▶ _Required work_
1) Please answer these questions using the account of Lake Wanaka and Cromwell, one line each:
(a) How far is Cromwell from Lake Wanaka?
(b) How high is the dam that formed Lake Dunstan?
(c) What is the average yearly rainfall in the valley where Cromwell lies?
2) In one to three sentences, explain why the account of Lake Wanaka and Cromwell says Cromwell is relatively dry and sunny at any time of year.
3) Pick up the account of Lake Wanaka and Cromwell after its final sentence and keep it going.

▶ _Supplied text_
Dave & I have spent many a summer and winter in Lake Wanaka. I spent part of my youth growing up in the town of Cromwell 30 km away and Dave’s parents owned a summer house here. The winter’s were spent on the skifields above the lake (Cardrona & Treble Cone) and the summers enjoying the holidays on the lake. The town has grown substantially since those hazy days of the 80s & 90s from a local holiday paradise to a national & international destination leading to tourist domination similar to Queenstown (probably a more budget orientated clientele). If you follow the shores of the lake westward you can access the West Coast of the South Island on the other side of the Southern Alps via the Haast Pass (562 m). After lunch the journey continued down the Clutha River Valley to Lake Dunstan and Cromwell, once my home town. Lake Dunstan was formed in the time I lived there by damming the Clutha River in the river gorge at Clyde behind a 100 metre dam about 15 km south of Cromwell. Cromwell is known to be one of the hottest and coldest spots in NZ. In the winter it can reach as low as -10 C with spectacular hoar frosts and in the summer can knock on nearly +40 C. The river valley where it lies is a high mountain desert with an average rainfall of about 40 cm a year, so regardless of what time of year it is relatively dry & sunny. The area was most notable for the major Central Otago Gold Rush of the 1860s with major strikes along several parts of the Clutha River including Cromwell. Methods of panning, sluicing and dredging have left their scars on the landscape until this day. Today, the gold produced in the town is stone & pip fruit (cherries, apricots, nectarines, peaches, apples & pears) and wine (Pinotage & Pinot Noir). Again the lake’s summer activities and the access to the nearby skifields have turn the town into a summer holiday centre and it bears little resemblance to how I remembered it, however the house we lived in still stands on Ortive street 50 meters from the lake shore.

▶ _Data block_
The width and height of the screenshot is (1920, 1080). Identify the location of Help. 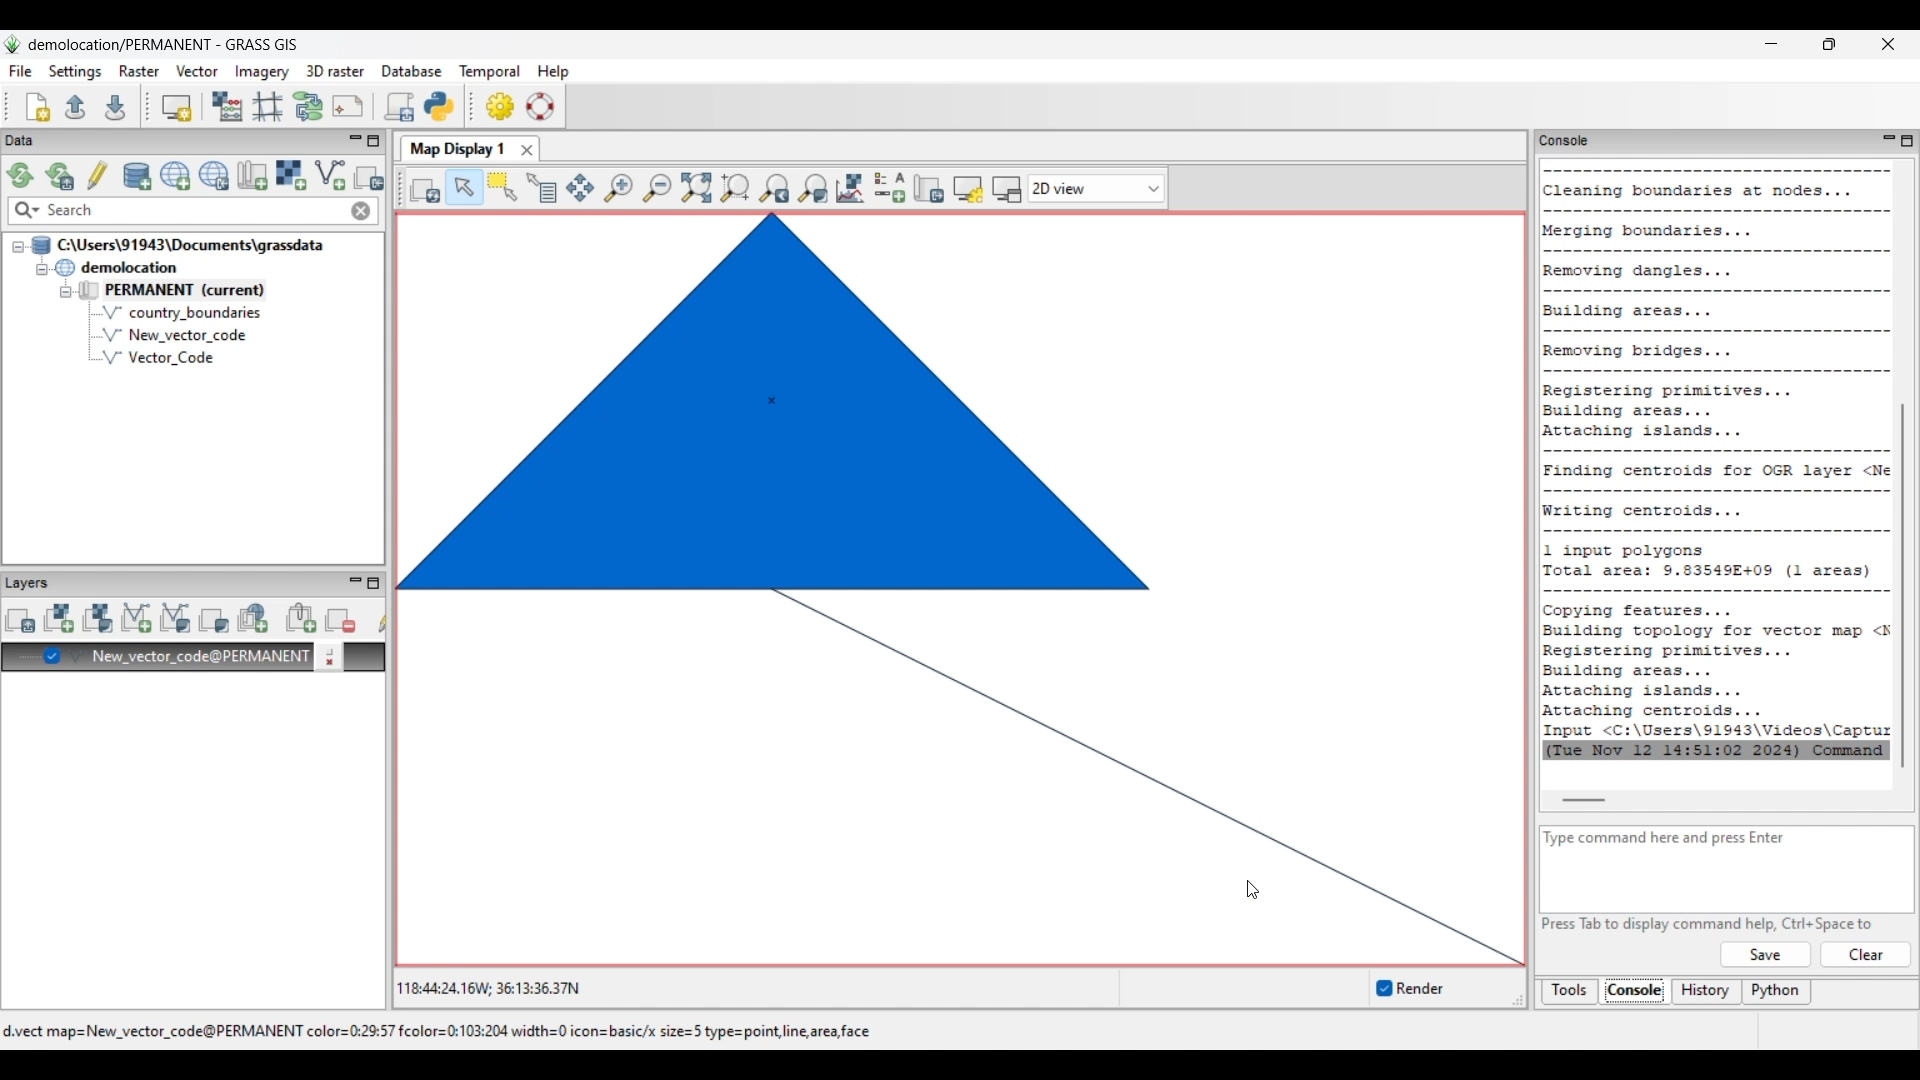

▶ _Outputs_
1)
(a) 30 km.
(b) 100 metres.
(c) About 40 cm.

2) Cromwell lies in a river valley that is a high mountain desert. Average rainfall there is only about 40 cm a year, so the town stays relatively dry and sunny whatever the season.

3)
Our journey continued down the Clutha River to Alexandra at the other end of the Cromwell gorge and on the other side of the Clutha Dam. Alexandra too has its roots in the gold rush and today is the largest service town in the area. Having a similar climate to Cromwell, it has the same horticultural based industries of fruit and wine and a similar attraction to holiday makers but perhaps more of the homegrown type. From there we turned north into the Maniototo, an elevated inland plains region at the head of the Taieri and the Manuherikia rivers bounded by the Kakanui Range to the north and the Rock and Pillar Range to the southeast. It is a sparsely populated, harsh, desolate & dry tussock grassland region with spectacular rocky outcrops. The scenery between Omakau and Ranfurly appeared in Peter Jackson’s The Lord of the Rings film trilogy as the location for many of the scenes set in Rohan. During the 1860s the region was also another of the sites for the Central Otago gold rush. Sheep farming is the major source of income for the area today. The area is closely associated with the sport of curling with irrigation dams freezing solid in the winter providing natural outdoor curling rinks and here is the only natural luge track in the Southern Hemisphere.
The last stop on our road trip before heading back to Oamaru was in Ranfurly at the pub/hotel for dinner. While quenching a thirst with a cold beer and refueling on some “pub grub”, a memory from 1988 was brought back into cold clarity of having spent a night in the hotel after an accident at the top of the Wedderburn. A mini van we were traveling in on a ski trip to Wanaka slid off the road in horrible ice conditions during the evening leaving us stranded in the hotel until morning when we could assess the damage and return to Dunedin. No one was injured but it gave us all a fright. Anyway, after adequate refueling and a warm summer evening we hit the road for the remaining 1.5 hours back to Oamaru. A trip down memory lane to the both of us.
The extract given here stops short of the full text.